According to research, people with migraine worry about their relationships when they’re forced to cancel plans or can’t make it to their children’s events because of their migraine. Migraine guilt occurs when people with migraine feel they are burdening their friends or family with their illness.
Grace and Forgiveness
Grace and forgiveness are very important components of managing migraine guilt. Your brain craves consistency, but you might not be getting consistent sleep, diet, or movement with migraine. This can lead to a mindset of failure or feeling defeated when you're not getting all that you want to get done.
Forgiving yourself for not getting everything you think you need to do and being gentle with yourself for things out of your control is essential for your mental health and overall stress management. Don't be too hard on yourself.

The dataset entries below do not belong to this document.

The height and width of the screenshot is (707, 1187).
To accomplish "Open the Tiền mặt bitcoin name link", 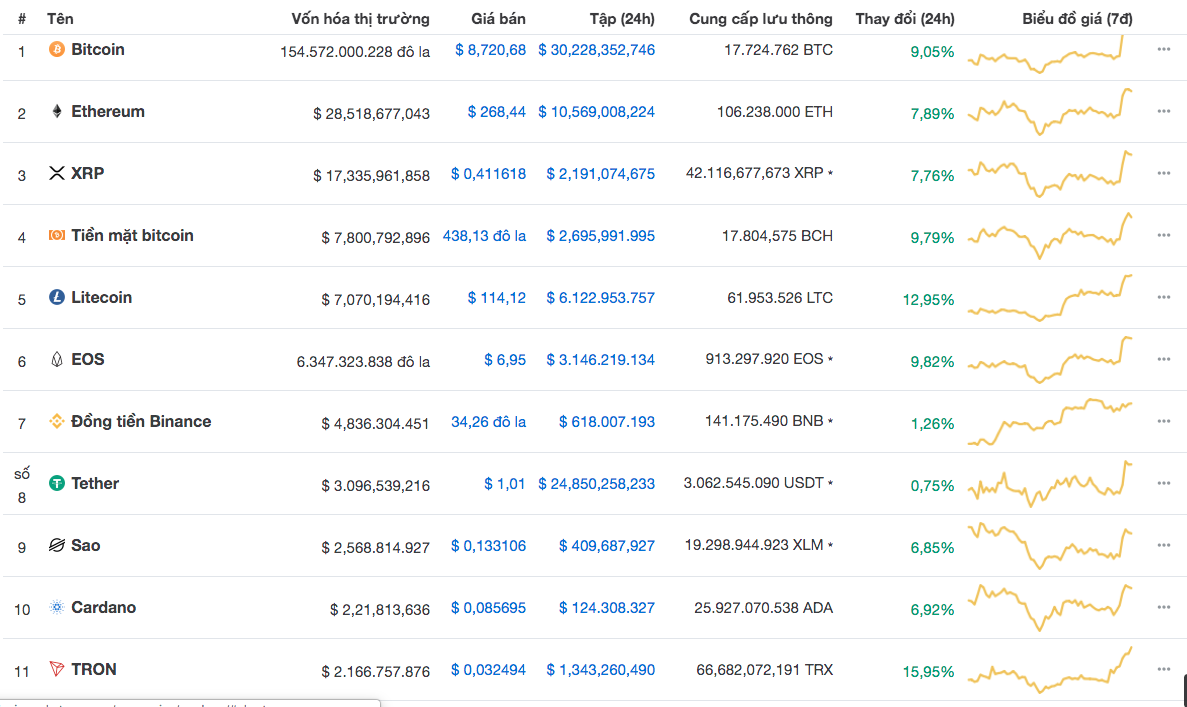I will 132,235.
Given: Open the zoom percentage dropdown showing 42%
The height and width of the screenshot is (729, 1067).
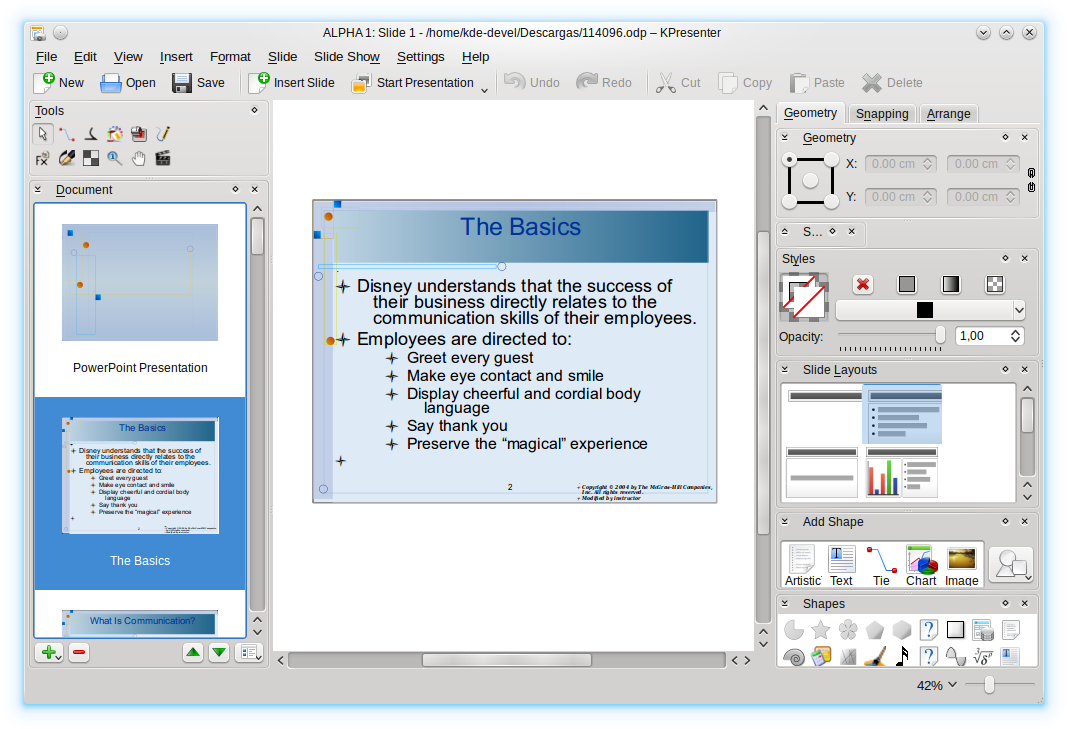Looking at the screenshot, I should pyautogui.click(x=937, y=685).
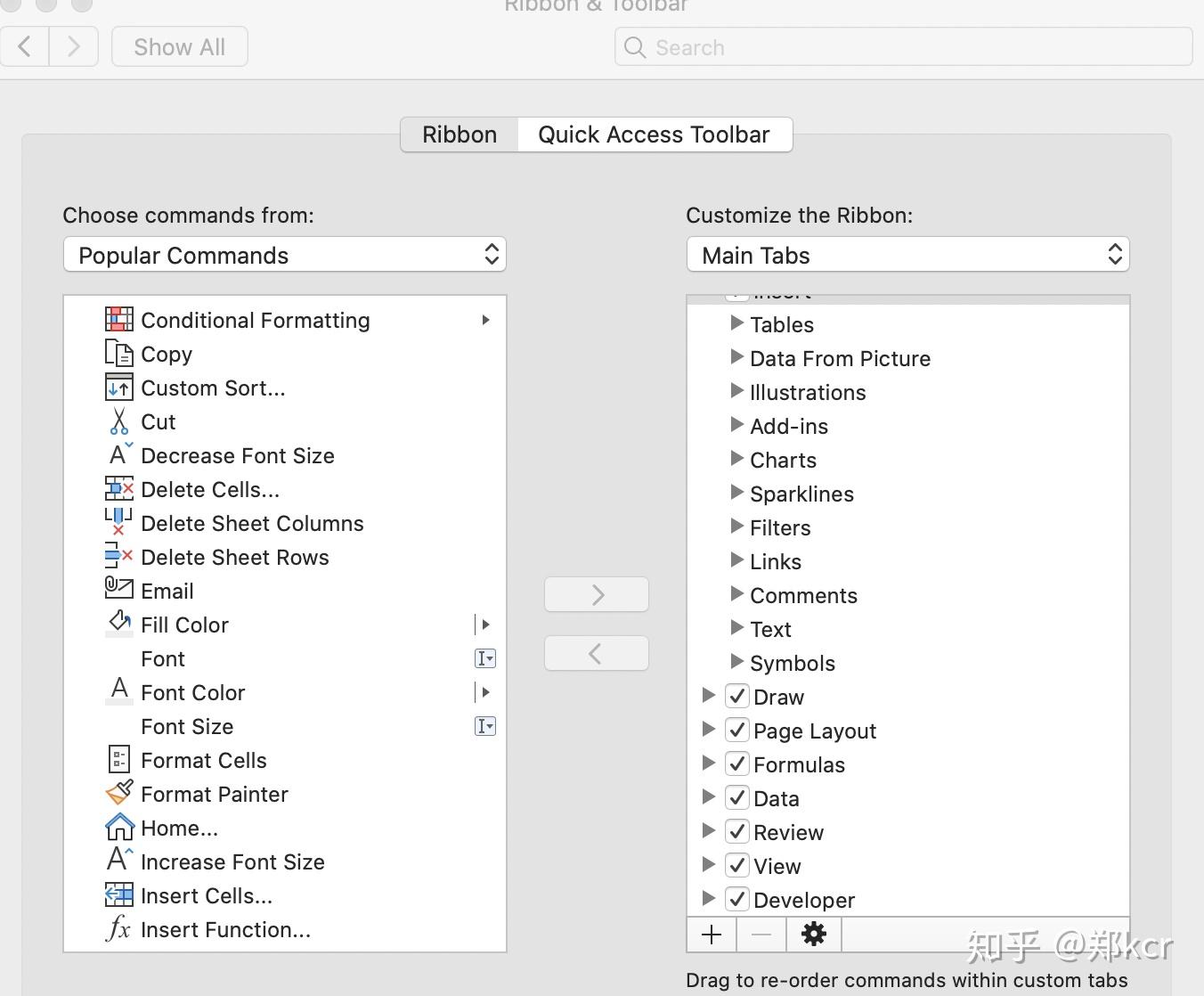Click the Search field at the top
Image resolution: width=1204 pixels, height=996 pixels.
902,47
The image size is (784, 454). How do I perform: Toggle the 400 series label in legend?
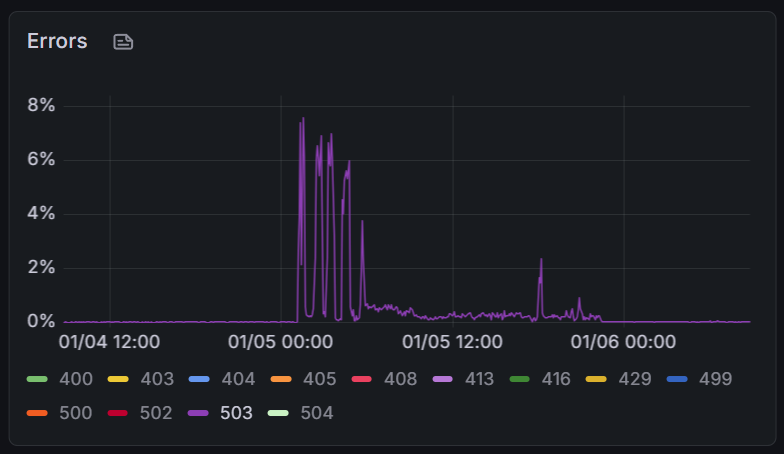tap(76, 379)
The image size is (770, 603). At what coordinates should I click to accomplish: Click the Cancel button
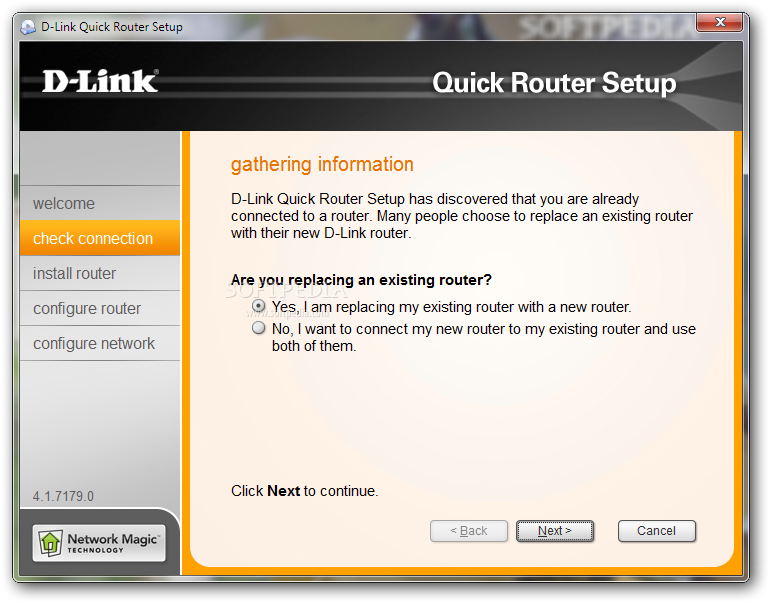[657, 531]
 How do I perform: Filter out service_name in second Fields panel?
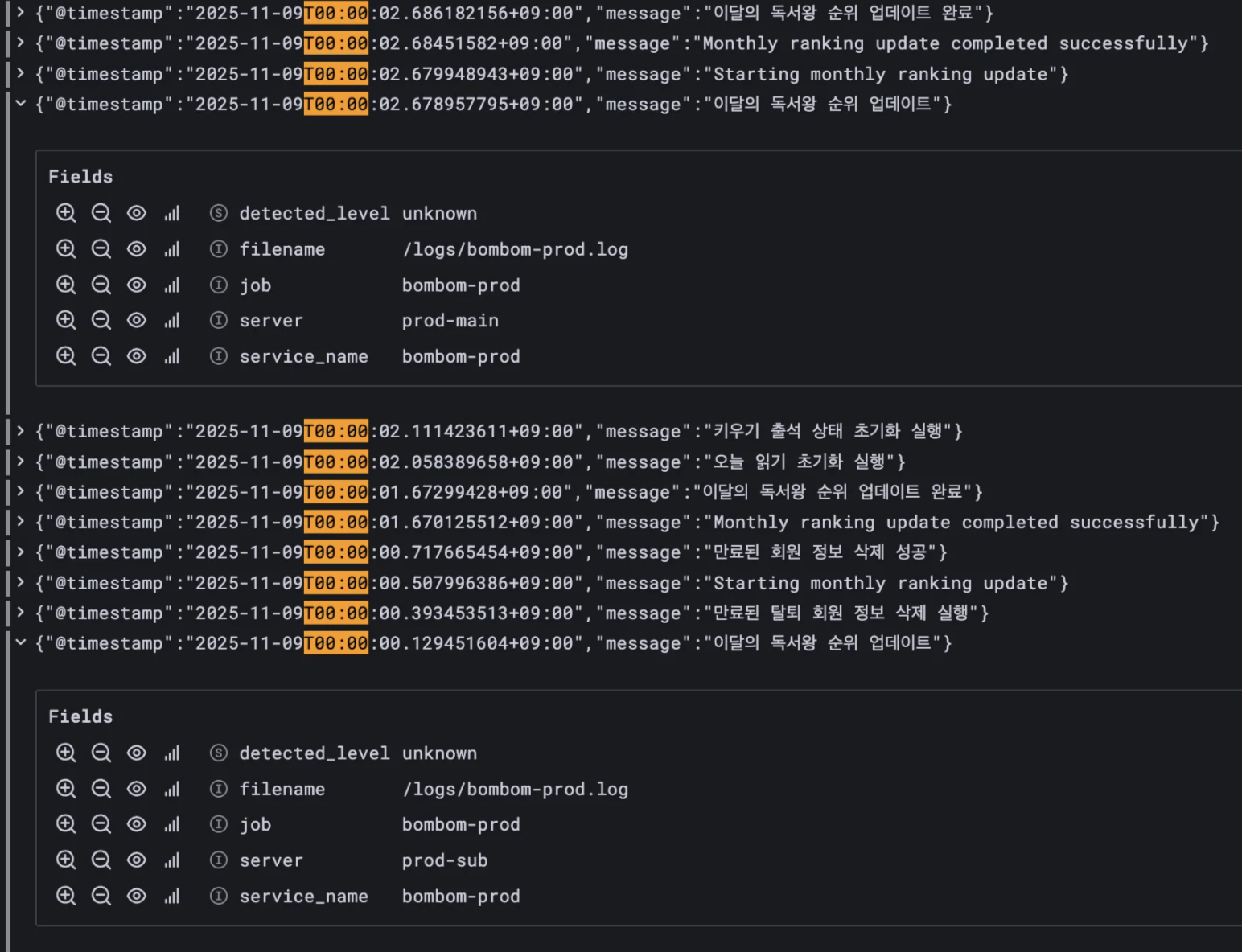101,895

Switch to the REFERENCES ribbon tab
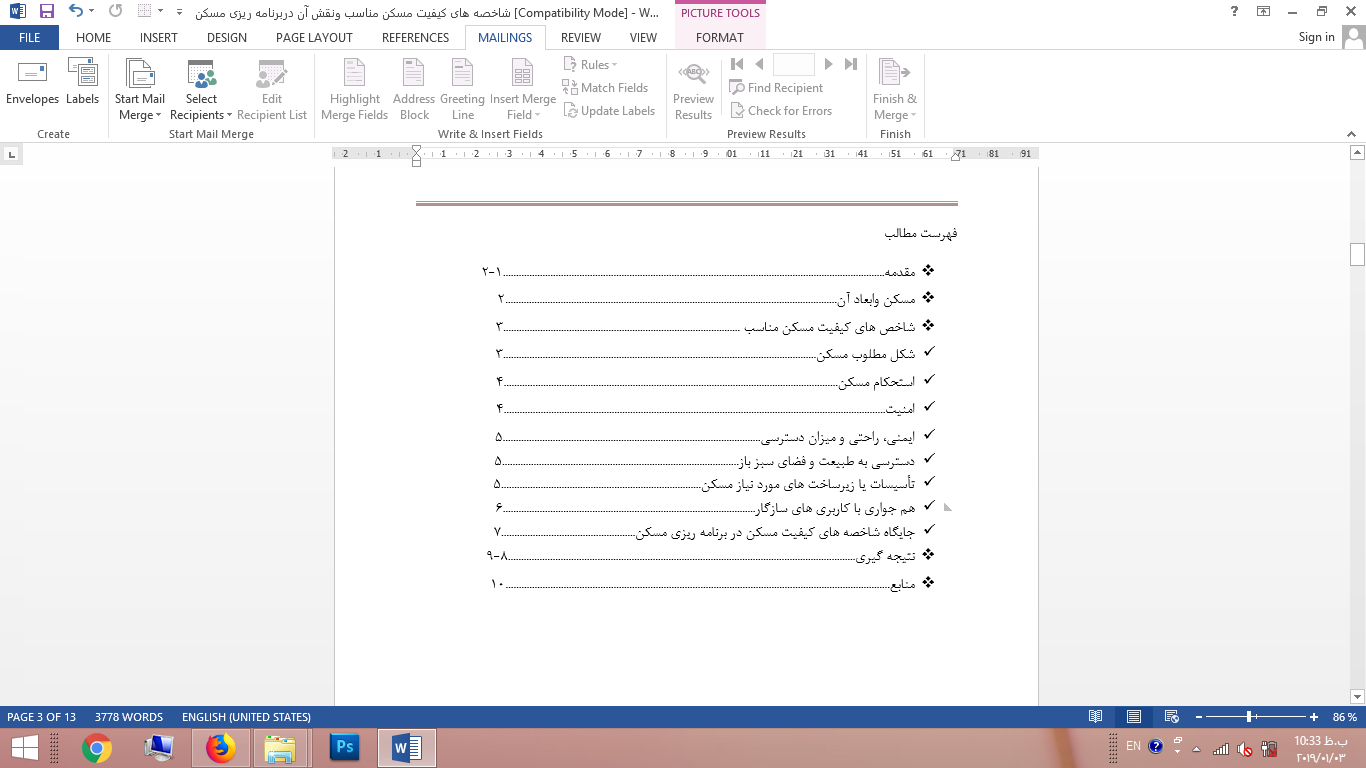(415, 37)
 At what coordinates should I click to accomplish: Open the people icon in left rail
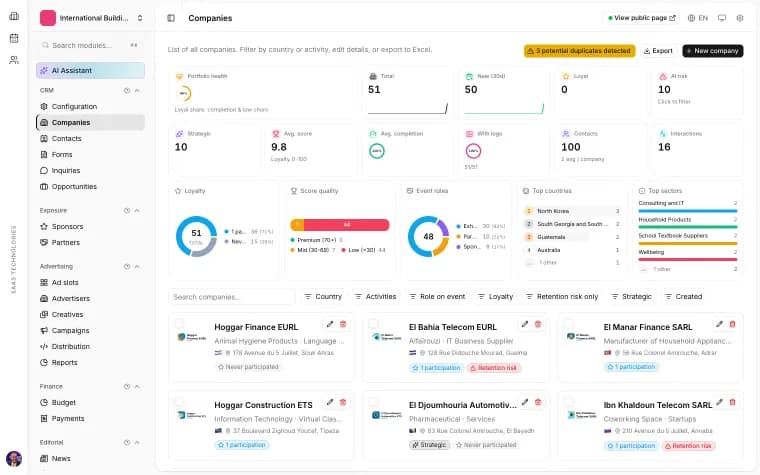click(x=14, y=60)
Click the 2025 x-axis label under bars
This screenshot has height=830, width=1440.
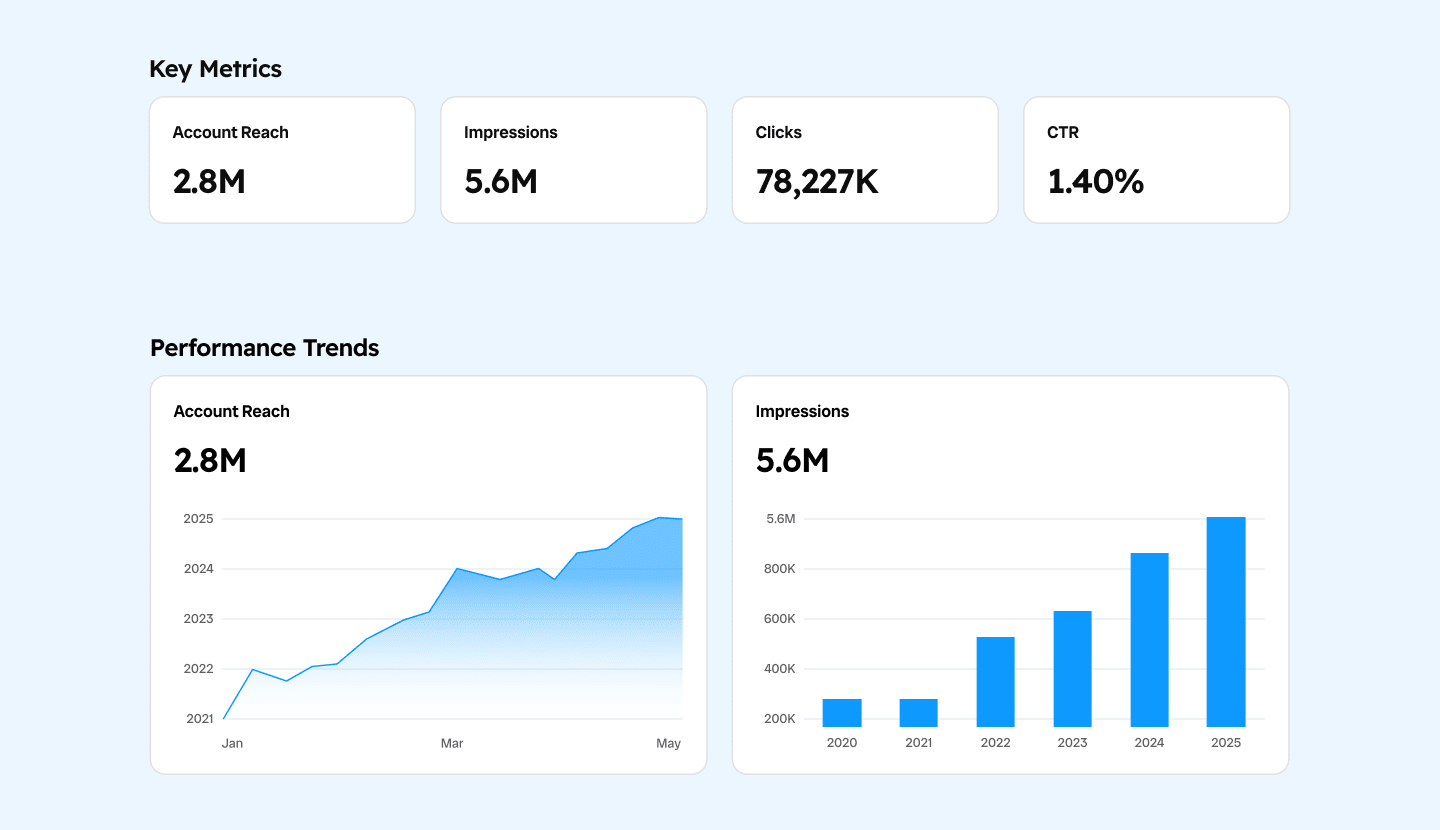(1226, 743)
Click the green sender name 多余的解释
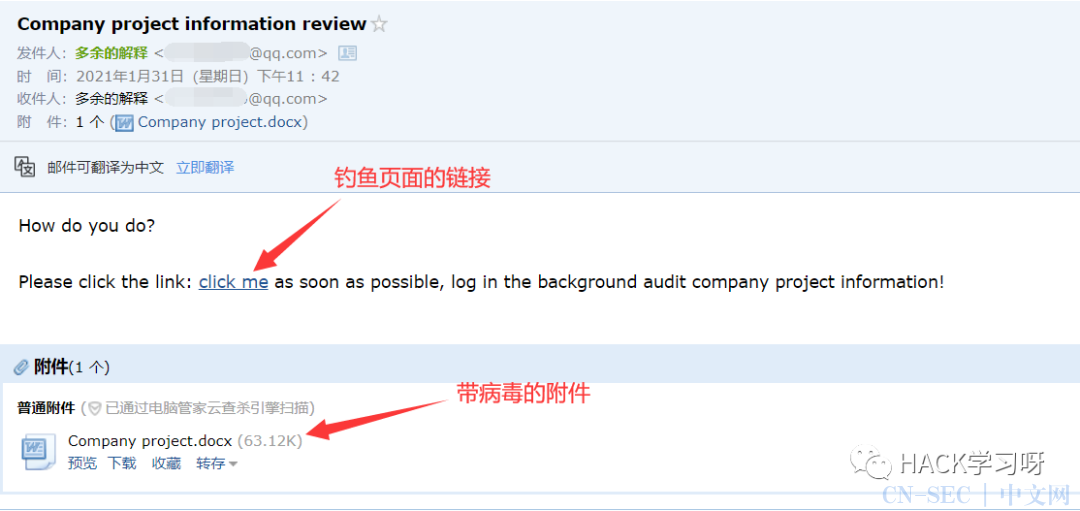This screenshot has height=511, width=1080. point(112,53)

If you're a mother, mom guilt and migraine guilt can compound and cause even more stress. It's essential to see the reality of your situation. No mom is perfect, no person is perfect, and you are doing your best. It's important to remind yourself of this fact when you feel guilty.
Know Your Migraine
Another step to managing migraine guilt is understanding your migraine triggers. If you know what foods or situations trigger a migraine attack, you can try to avoid them. Try building a schedule for you and your children. This routine can help you identify triggers and avoid migraine attacks. When you get a chance, write down or use an app to log migraine triggers, symptoms, and how effective medications or alternative treatments are.
Reduce Stress
Reducing stress is one of the number one steps to managing your migraine. Certain stressors can cause migraine attacks, so working on your stress reduction and anxiety can help your overall well-being. Meditation, yoga, and other self-care routines are helpful ways to reduce stress at home when you have a moment to yourself.
Another method to reduce stress is emotional processing. It would be best if you did this under a therapist's supervision. Emotional processing exposes you to triggers to help overcome anxiety disorders like PTSD and other conditions.